Start of Block

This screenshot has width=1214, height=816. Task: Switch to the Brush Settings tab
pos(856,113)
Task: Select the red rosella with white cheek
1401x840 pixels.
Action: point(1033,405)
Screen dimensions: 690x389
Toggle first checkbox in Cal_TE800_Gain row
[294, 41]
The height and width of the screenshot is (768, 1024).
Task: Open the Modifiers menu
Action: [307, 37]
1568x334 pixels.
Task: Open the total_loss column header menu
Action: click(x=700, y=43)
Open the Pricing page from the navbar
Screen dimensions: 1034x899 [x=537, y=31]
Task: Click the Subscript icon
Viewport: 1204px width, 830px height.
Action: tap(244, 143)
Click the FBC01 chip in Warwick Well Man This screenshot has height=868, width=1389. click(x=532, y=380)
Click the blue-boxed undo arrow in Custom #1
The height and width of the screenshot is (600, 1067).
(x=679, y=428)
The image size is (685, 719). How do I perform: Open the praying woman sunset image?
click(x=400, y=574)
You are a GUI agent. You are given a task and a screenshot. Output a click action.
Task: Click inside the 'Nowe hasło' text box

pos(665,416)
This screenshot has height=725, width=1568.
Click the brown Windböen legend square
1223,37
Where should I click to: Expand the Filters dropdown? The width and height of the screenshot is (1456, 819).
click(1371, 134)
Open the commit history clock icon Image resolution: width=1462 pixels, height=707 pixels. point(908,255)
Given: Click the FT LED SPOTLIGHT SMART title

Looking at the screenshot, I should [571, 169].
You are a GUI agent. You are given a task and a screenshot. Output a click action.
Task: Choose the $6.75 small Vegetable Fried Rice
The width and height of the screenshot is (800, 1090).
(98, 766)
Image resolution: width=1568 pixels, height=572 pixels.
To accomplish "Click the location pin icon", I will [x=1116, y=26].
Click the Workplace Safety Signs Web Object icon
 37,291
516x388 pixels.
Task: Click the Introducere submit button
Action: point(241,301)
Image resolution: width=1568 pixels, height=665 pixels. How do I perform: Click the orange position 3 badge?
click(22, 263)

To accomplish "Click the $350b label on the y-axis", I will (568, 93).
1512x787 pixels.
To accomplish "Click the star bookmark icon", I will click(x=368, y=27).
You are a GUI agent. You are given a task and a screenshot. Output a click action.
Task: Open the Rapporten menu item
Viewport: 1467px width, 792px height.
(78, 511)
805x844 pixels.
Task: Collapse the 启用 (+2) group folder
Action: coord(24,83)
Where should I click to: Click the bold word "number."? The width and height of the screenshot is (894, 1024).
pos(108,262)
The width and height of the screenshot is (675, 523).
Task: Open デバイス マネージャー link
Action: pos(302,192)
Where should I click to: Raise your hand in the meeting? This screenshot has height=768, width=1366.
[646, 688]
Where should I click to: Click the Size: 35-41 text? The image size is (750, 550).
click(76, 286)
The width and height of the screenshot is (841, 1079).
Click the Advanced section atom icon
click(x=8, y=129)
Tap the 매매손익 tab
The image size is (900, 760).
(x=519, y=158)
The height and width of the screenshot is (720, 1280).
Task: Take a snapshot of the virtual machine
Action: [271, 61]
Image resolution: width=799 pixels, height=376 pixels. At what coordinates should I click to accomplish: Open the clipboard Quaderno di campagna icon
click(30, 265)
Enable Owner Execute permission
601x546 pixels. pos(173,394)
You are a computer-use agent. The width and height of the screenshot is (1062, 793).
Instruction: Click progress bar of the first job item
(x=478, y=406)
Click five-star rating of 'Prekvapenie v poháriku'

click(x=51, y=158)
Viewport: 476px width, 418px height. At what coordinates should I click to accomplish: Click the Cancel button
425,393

End of Block

> _AIM OF THE EXERCISE_
The records above are to be transcribed exactly and completely.

> _YOUR SOLUTION_
This screenshot has width=1214, height=816. Task: Switch to the Brush Settings tab
pos(856,113)
Task: Select the red rosella with white cheek
1401x840 pixels.
Action: point(1033,405)
Screen dimensions: 690x389
Toggle first checkbox in Cal_TE800_Gain row
[294, 41]
The height and width of the screenshot is (768, 1024).
Task: Open the Modifiers menu
Action: [307, 37]
1568x334 pixels.
Task: Open the total_loss column header menu
Action: click(x=700, y=43)
Open the Pricing page from the navbar
Screen dimensions: 1034x899 [x=537, y=31]
Task: Click the Subscript icon
Viewport: 1204px width, 830px height.
Action: tap(244, 143)
Click the FBC01 chip in Warwick Well Man This screenshot has height=868, width=1389. click(x=532, y=380)
Click the blue-boxed undo arrow in Custom #1
The height and width of the screenshot is (600, 1067).
(x=679, y=428)
The image size is (685, 719). How do I perform: Open the praying woman sunset image?
click(x=400, y=574)
You are a GUI agent. You are given a task and a screenshot. Output a click action.
Task: Click inside the 'Nowe hasło' text box

pos(665,416)
This screenshot has height=725, width=1568.
Click the brown Windböen legend square
1223,37
Where should I click to: Expand the Filters dropdown? The width and height of the screenshot is (1456, 819).
click(1371, 134)
Open the commit history clock icon Image resolution: width=1462 pixels, height=707 pixels. point(908,255)
Given: Click the FT LED SPOTLIGHT SMART title

Looking at the screenshot, I should [571, 169].
You are a GUI agent. You are given a task and a screenshot. Output a click action.
Task: Choose the $6.75 small Vegetable Fried Rice
The width and height of the screenshot is (800, 1090).
(98, 766)
Image resolution: width=1568 pixels, height=572 pixels.
To accomplish "Click the location pin icon", I will [x=1116, y=26].
Click the Workplace Safety Signs Web Object icon
 37,291
516x388 pixels.
Task: Click the Introducere submit button
Action: point(241,301)
Image resolution: width=1568 pixels, height=665 pixels. How do I perform: Click the orange position 3 badge?
click(22, 263)

To accomplish "Click the $350b label on the y-axis", I will (568, 93).
1512x787 pixels.
To accomplish "Click the star bookmark icon", I will click(x=368, y=27).
You are a GUI agent. You are given a task and a screenshot. Output a click action.
Task: Open the Rapporten menu item
Viewport: 1467px width, 792px height.
(78, 511)
805x844 pixels.
Task: Collapse the 启用 (+2) group folder
Action: coord(24,83)
Where should I click to: Click the bold word "number."? The width and height of the screenshot is (894, 1024).
pos(108,262)
The width and height of the screenshot is (675, 523).
Task: Open デバイス マネージャー link
Action: pos(302,192)
Where should I click to: Raise your hand in the meeting? This screenshot has height=768, width=1366.
[646, 688]
Where should I click to: Click the Size: 35-41 text? The image size is (750, 550).
click(76, 286)
The width and height of the screenshot is (841, 1079).
Click the Advanced section atom icon
click(x=8, y=129)
Tap the 매매손익 tab
The image size is (900, 760).
(x=519, y=158)
The height and width of the screenshot is (720, 1280).
Task: Take a snapshot of the virtual machine
Action: [271, 61]
Image resolution: width=799 pixels, height=376 pixels. At what coordinates should I click to accomplish: Open the clipboard Quaderno di campagna icon
click(30, 265)
Enable Owner Execute permission
601x546 pixels. pos(173,394)
You are a computer-use agent. The width and height of the screenshot is (1062, 793).
Instruction: Click progress bar of the first job item
(x=478, y=406)
Click five-star rating of 'Prekvapenie v poháriku'

click(x=51, y=158)
Viewport: 476px width, 418px height. At what coordinates should I click to accomplish: Click the Cancel button
425,393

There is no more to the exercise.